Nobel Laureate, Professor Wole Soyinka has lambasted officials of the Nigeria Police Force (NPF), Lagos State Traffic Management Authority (LASTMA), Federal Road Safety Corps (FRSC) , berating them for adopting a non-challant attitude toward traffic control in Lagos State.
Soyinka who spoke at the 8th edition of Professor Wole Soyinka Prize for Investigative Reporting in Lagos said officials of these agencies have formed the habit of standing aloof, either chewing gum or akara, chatting away or looking at their watches while Nigerians are entangled in the traffic.
Soyinka charged photojournalists to do him a favour by shooting photographs of indolent officials drafted to areas deemed to be major headache to traffic, wile-away time instead of putting in just a little effort to ease flow of traffic.
The Nobel Laureate also took his time to lambast photographers for either blocking their objects with their camera to record fine shots or blocking the audience to get certain shots.
According to him, photographers need some training on how to manipulate their equipment to get good shots without necessarily impeding the view of those in the audience.
“They have to be taught the technology of camera. They have to understand that they don’t have to push the cameras on people’s faces to get good photographs, to satisfy those at home who did not get out of the comfort of their homes to come here”, the professor fumed.

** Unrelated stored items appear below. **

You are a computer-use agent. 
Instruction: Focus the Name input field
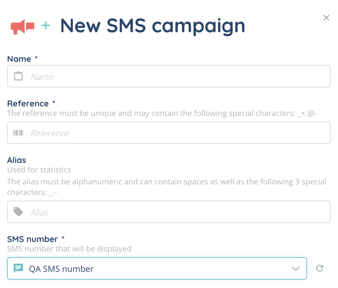click(x=176, y=76)
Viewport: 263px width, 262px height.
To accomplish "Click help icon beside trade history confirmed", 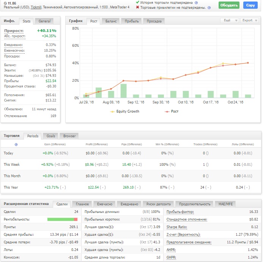I will click(196, 3).
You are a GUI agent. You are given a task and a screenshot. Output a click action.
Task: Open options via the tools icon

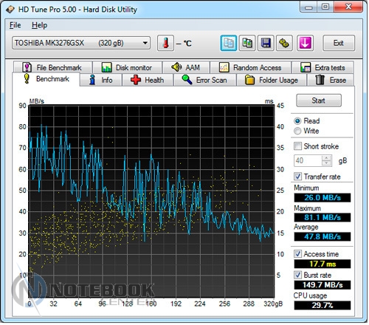click(x=284, y=43)
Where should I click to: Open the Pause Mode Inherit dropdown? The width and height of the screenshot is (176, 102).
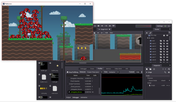click(165, 81)
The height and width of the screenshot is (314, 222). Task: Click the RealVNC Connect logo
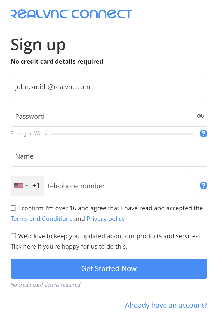(x=71, y=14)
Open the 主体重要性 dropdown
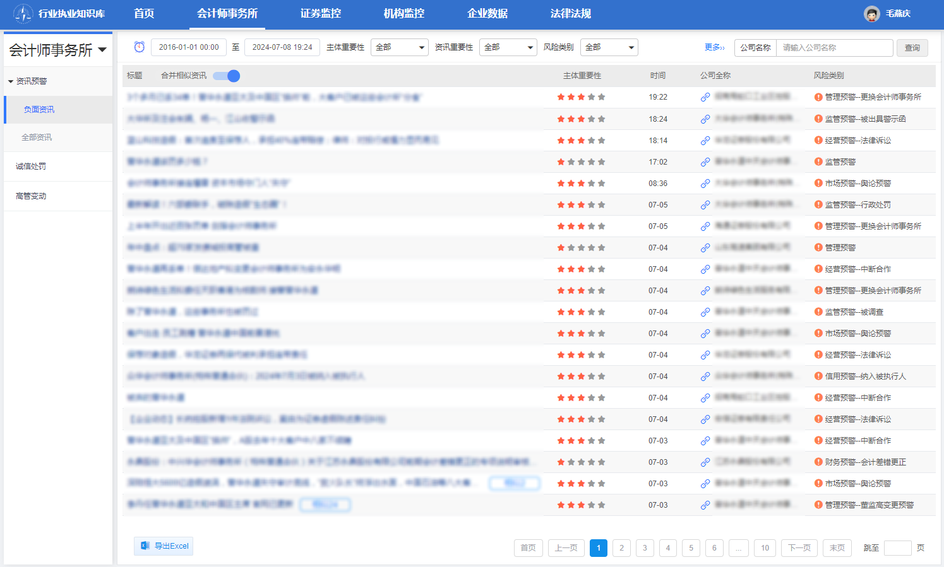Image resolution: width=944 pixels, height=567 pixels. (x=399, y=47)
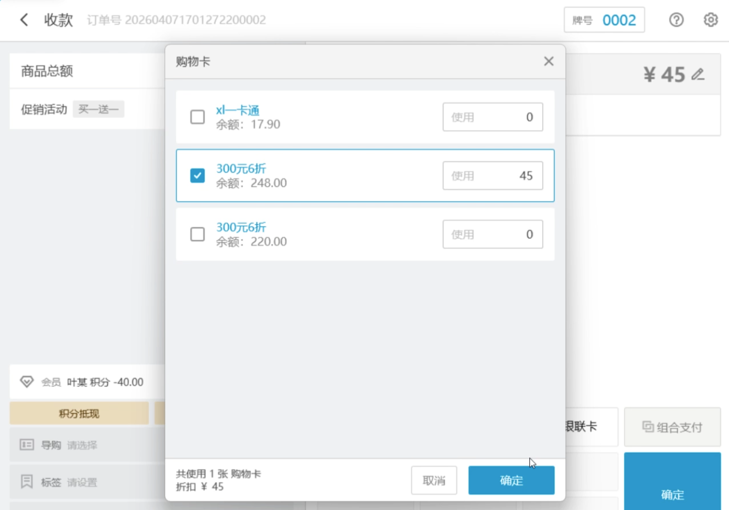
Task: Check the 300元6折 card with balance 220.00
Action: coord(198,235)
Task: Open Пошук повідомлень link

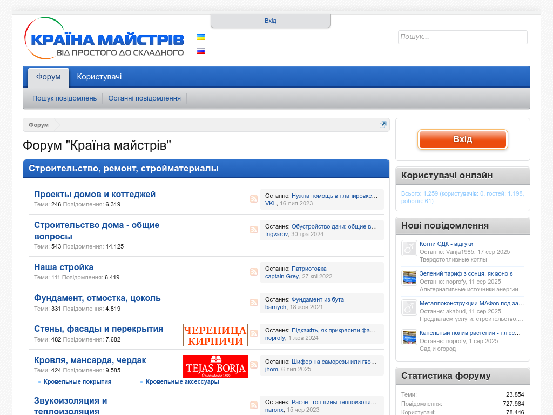Action: 64,98
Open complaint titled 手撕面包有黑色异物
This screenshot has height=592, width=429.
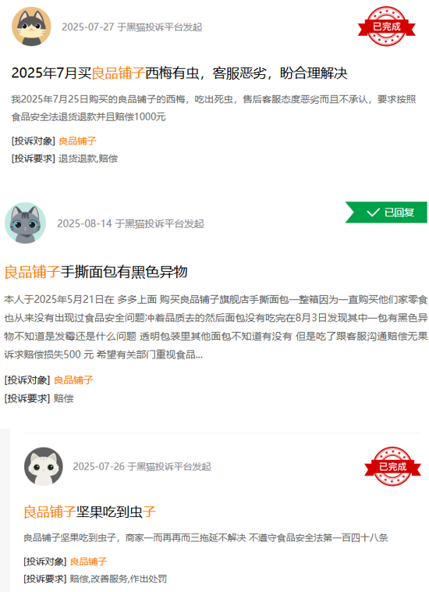tap(96, 272)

At the end of the day, the duo of Rone Agrokomaya and Ini Ekot of Premium Times emerged winner Journalist of the year. They also won the online category, with their story on how missions squander millions on generators. Tobore Ovorie was runner up.
Toyosi Ogunseyi, Sunday Editor of Punch Newspaper won in the health category, with her article, the rich also cry. Aderonke Ogunloye won first prize in sports with her story on corruption in Paralympics.
Bassey Udo won in Business category with his property story, Asuquo Etim Bassey won the first prize in cartoon category, while the prize for photojournalist of the year went to Stanley Ogidi of the punch newspapers.
Temitayo Famutimi won the first prize in print journalism with his story on virginity text.